Using prodigy with PDF documents

Hi,

This may be a silly question, but I’m trying to use prodigy (NER and Text Classification recipes specifically) on a large corpus of PDF documents with the goal of information extraction.

At the moment I’m simply scraping the text from the pages using PDFMiner. I’m getting decent results but one of the (many) problems with these PDFs is that a lot of the information is conveyed by the page structure. For example some parts of the PDFs will have tables or a key value pair like “NLP Library: Spacy” instead of “Spacy is a NLP library”. I’m concerned that my rudimentary text scraping loses information that is conveyed by the structure of the document.

Do you have any suggestions on how I can use/extend prodigy to take this into account? I see in the roadmap that you plan on incorporating Excel spreadsheets… any plans for PDFs? Is that even possible or a different area?

Any pushes in the right direction would be helpful and apologies for any ambiguity!

Thanks,
Kevin

Thanks for your question! I actually wrote a simple PDF loader a while ago using PyPDF2. It's probably not the most elegant solution, and also just extracts the verbatim text of the page:

from pathlib import Path
import PyPDF2

def get_pdf_stream(pdf_dir):
    pdf_dir = Path(pdf_dir)
    for pdf_file in pdf_dir.iterdir():
        file_obj = pdf_file.open('rb')
        reader = PyPDF2.PdfFileReader(file_obj)
        page_count = reader.numPages
        text = ''
        for page in range(page_count):
            page_obj = reader.getPage(page)
            text += page_obj.extractText()
        yield {'text': text}

Prodigy streams are generators, which is pretty nice for this type of use case. Reading in the PDFs might take some time, and by streaming in the results, you can start annotating immediately and won't have to wait for your whole data to be processed.

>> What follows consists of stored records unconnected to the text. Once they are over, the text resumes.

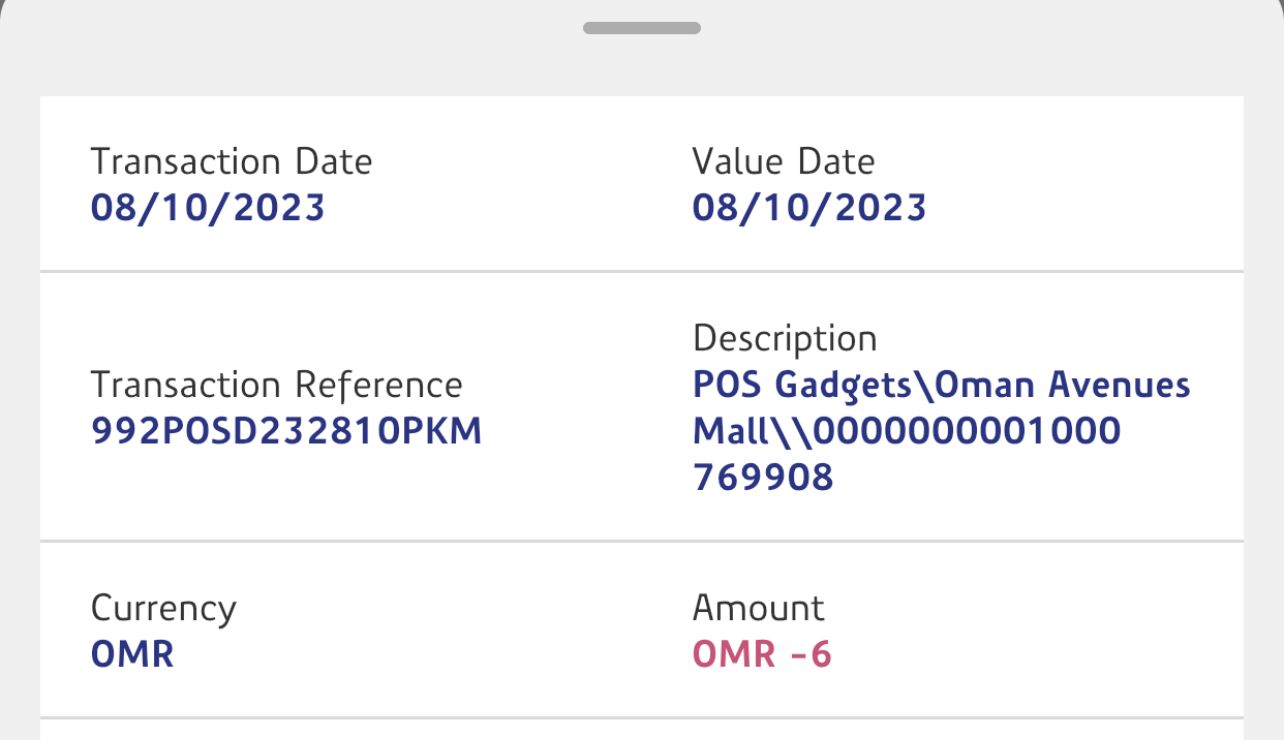Select reference number 992POSD232810PKM
This screenshot has height=740, width=1284.
286,431
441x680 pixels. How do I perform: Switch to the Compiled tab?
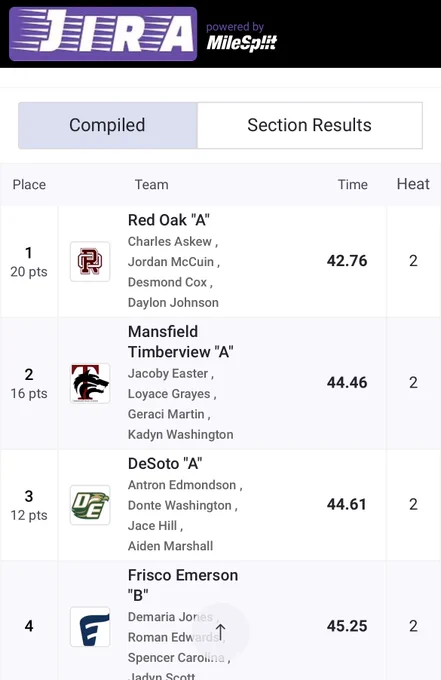pos(108,125)
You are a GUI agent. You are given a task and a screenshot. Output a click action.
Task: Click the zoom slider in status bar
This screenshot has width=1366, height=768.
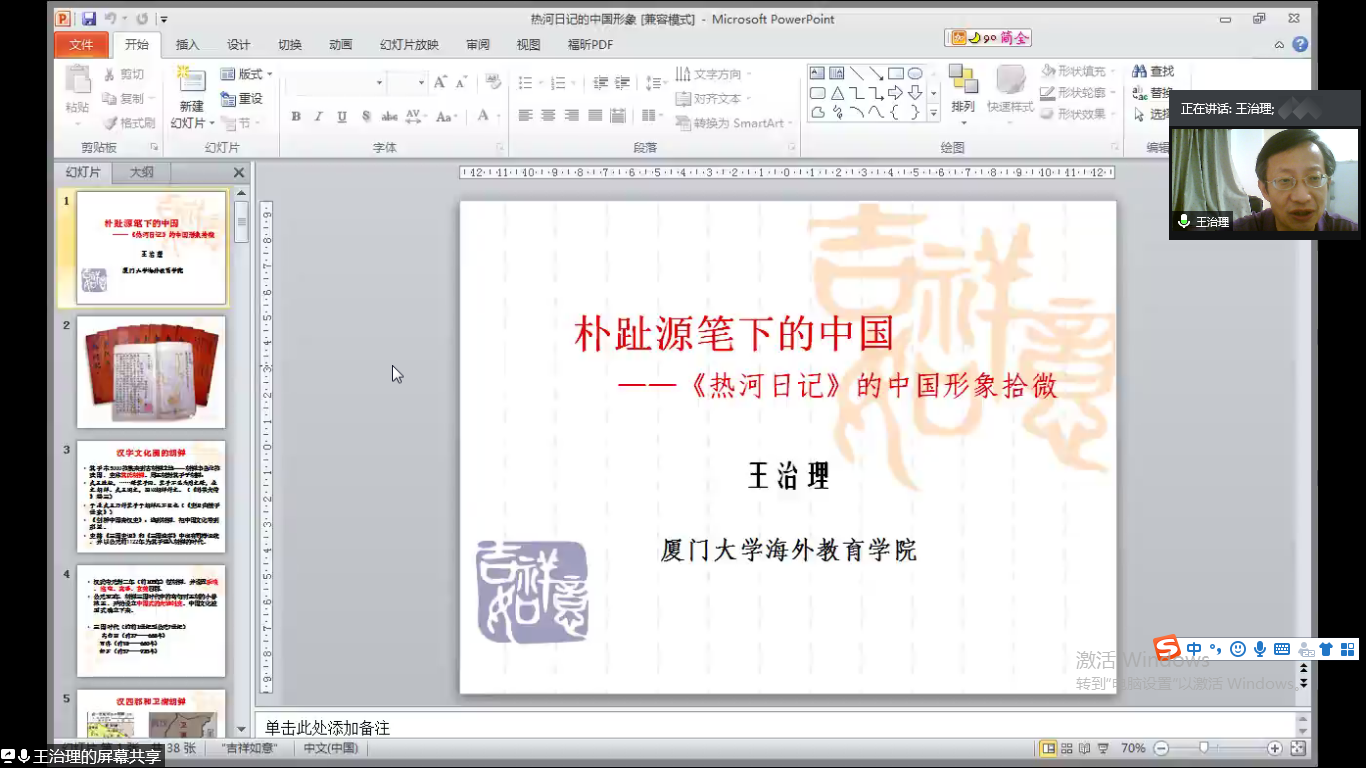tap(1204, 748)
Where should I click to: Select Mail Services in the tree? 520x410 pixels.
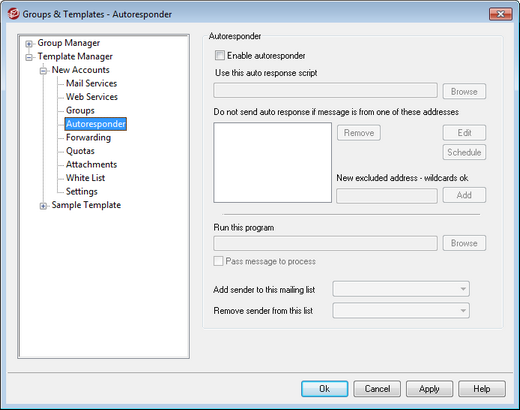(x=91, y=83)
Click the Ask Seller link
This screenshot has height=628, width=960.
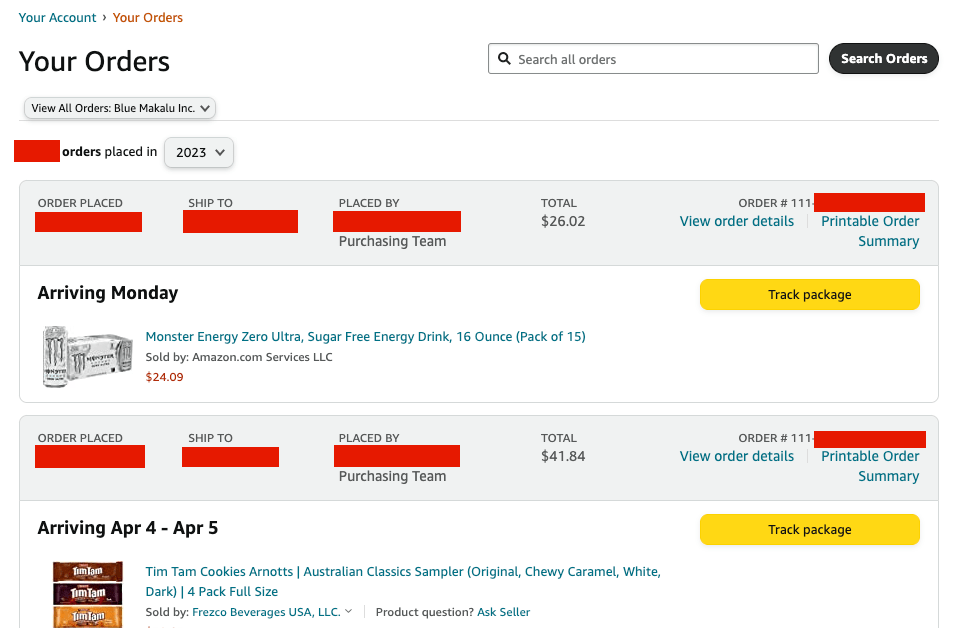[503, 612]
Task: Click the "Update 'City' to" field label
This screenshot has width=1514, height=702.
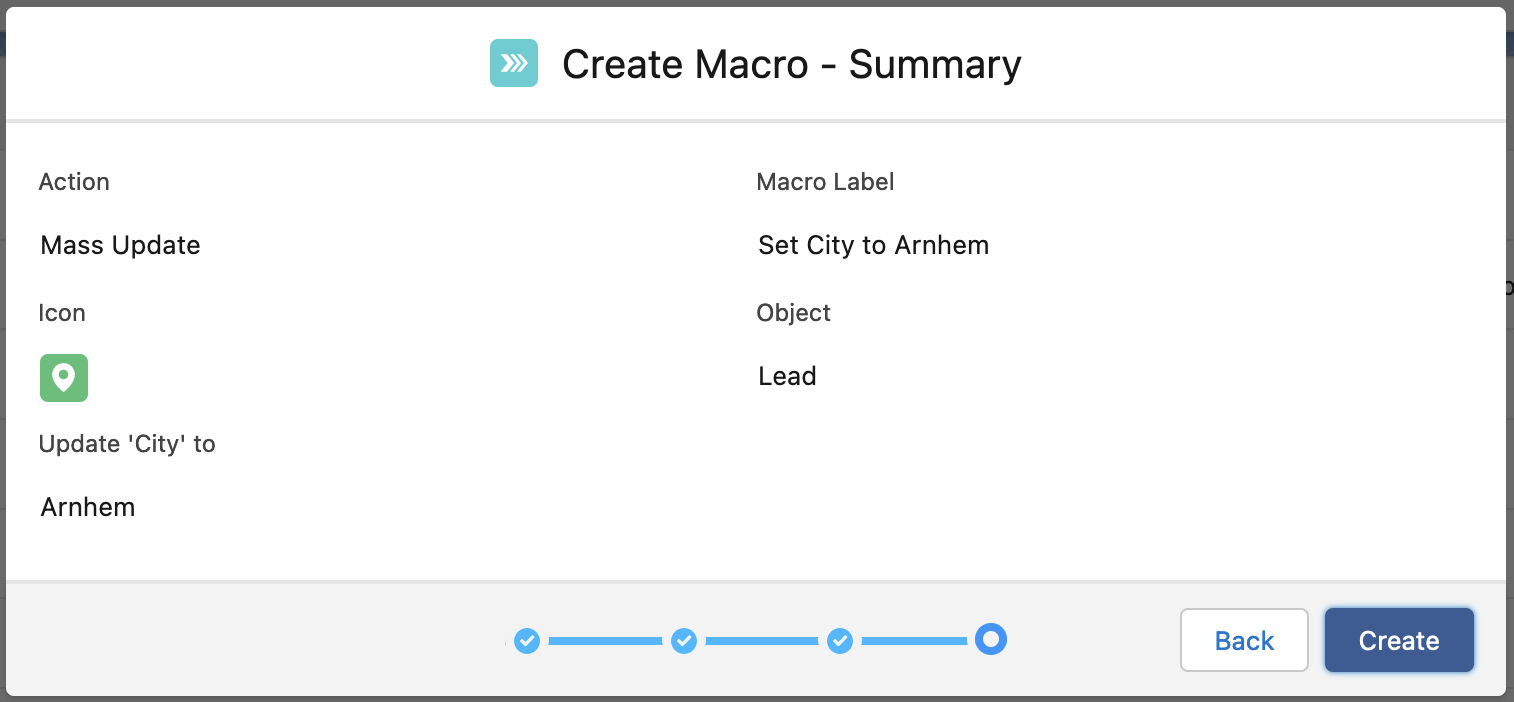Action: [x=127, y=444]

One of the nice things about the source argument on the command line is that it defaults to stdin. So you can pipe through data from other scripts by writing the annotation tasks to stdout...

print(json.dumps({'text': text}))

... and piping them to the recipe like this:

python extract_pdfs.py | prodigy ner.teach your_dataset en_core_web_sm

Ultimately, this depends on what your application needs to do – especially at runtime. PDF scraping is hard, so if your system needs to be able to read in PDF files or scraped text from PDFs and predict something on them, having "unclean" training data can actually be very useful. With enough examples, the model can learn to handle the noisy data, and you might achieve much better accuracy overall. Similarly, if your model needs to be able to parse tabular data instead of perfect, complete sentences, your training data should match that.

Another thing you could consider is to chain models together and start with a text classifier to help you pre-select the examples or separate the incoming data into buckets of different text types. This is actually a pretty common workflow.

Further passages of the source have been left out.